Lecce, agente di polizia ruba una mitraglietta e la cede a un pregiudicato

L'agente ha subito confessato. L'arma è stata sequestrata

Mancava all'appello una mitraglietta "Beretta M12" dall'armeria della Questura di Lecce ed è subito scattato l'allarme. Che fine aveva fatto la micidiale arma in dotazione alla polizia? È scattata così un'inchiesta interna per riuscire a risalire all'autore dell'inquietante furto.

La polizia è riuscita a ricostruire il caso: è stato un poliziotto in servizio a Lecce a sottrarre la mitraglietta all'armeria, consegnandola a un pregiudicato di Merine, paese in provincia di Lecce, ora in cella per detenzione illegale di arma da guerra.

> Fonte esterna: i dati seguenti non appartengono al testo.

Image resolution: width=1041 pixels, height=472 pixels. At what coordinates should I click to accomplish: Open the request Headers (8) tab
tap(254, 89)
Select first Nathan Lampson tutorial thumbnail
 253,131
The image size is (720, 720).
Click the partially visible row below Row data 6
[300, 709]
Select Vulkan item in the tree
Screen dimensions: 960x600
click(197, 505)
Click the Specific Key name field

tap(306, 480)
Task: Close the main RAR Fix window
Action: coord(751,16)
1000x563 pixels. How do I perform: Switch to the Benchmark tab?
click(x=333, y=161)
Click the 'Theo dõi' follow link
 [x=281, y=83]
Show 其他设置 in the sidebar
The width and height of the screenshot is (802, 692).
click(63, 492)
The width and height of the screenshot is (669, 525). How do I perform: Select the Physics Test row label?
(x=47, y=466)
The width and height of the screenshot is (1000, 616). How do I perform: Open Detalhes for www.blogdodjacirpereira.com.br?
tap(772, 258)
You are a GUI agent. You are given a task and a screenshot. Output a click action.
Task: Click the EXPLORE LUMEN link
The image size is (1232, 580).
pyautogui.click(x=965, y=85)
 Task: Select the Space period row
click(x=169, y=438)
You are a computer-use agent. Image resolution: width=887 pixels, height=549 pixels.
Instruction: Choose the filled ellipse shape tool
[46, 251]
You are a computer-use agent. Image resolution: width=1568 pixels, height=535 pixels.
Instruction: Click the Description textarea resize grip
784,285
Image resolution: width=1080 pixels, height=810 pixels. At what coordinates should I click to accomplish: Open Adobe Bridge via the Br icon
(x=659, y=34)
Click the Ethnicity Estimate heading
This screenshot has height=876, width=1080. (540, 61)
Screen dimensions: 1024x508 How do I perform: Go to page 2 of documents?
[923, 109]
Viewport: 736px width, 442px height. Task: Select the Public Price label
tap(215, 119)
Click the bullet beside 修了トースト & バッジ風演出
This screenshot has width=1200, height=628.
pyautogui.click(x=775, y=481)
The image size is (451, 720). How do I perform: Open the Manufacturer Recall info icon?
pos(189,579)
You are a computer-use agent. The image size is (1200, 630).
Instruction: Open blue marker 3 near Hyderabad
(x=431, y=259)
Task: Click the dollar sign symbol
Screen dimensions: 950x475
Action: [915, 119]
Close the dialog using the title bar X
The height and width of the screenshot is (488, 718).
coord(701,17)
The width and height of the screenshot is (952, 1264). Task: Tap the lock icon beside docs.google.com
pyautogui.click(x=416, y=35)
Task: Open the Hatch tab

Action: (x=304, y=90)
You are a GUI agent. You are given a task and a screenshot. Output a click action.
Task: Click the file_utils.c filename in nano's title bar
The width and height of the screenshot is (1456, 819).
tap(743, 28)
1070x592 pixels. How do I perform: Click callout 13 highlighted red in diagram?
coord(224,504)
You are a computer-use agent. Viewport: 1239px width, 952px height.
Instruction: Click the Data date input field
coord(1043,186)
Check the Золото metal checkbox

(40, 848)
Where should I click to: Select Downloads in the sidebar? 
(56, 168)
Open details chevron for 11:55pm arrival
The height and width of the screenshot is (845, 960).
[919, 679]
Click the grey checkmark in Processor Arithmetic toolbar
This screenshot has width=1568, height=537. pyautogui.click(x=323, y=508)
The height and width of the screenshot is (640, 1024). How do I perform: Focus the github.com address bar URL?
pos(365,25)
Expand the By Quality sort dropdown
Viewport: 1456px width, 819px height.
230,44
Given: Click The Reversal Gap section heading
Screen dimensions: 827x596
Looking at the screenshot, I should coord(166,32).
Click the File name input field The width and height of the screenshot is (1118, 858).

La notizia, che ha destato non poco allarme, è stata riportata dai giornali regionali pugliesi. L'accaduto ha sconvolto gli altri agenti di polizia. Da subito, secondo quanto si legge sulla "Gazzetta del Mezzogiorno", gli inquirenti hanno intuito che il furto non poteva essere opera di un "esterno": all'armeria della Questura di lecce non può accedere chiunque. Dopo la prima verifica effettuata nella stessa armeria le indagini si sono poi sviluppate in un'altra direzione, ipotizzando che, per cercare il colpevole del reato, fosse necessario seguire una pista "interna".
Il poliziotto che ha ceduto la mitraglietta ha subito ammesso le sue responsabilità. L'arma è stata subito trovata nell'abitazione del pregiudicato e messa sotto sequestro. “Un episodio di estrema gravità”, lo ha definito il questore di Lecce, Pierluigi D'Angelo nelle dichiarazioni rilasciate agli organi d'informazione.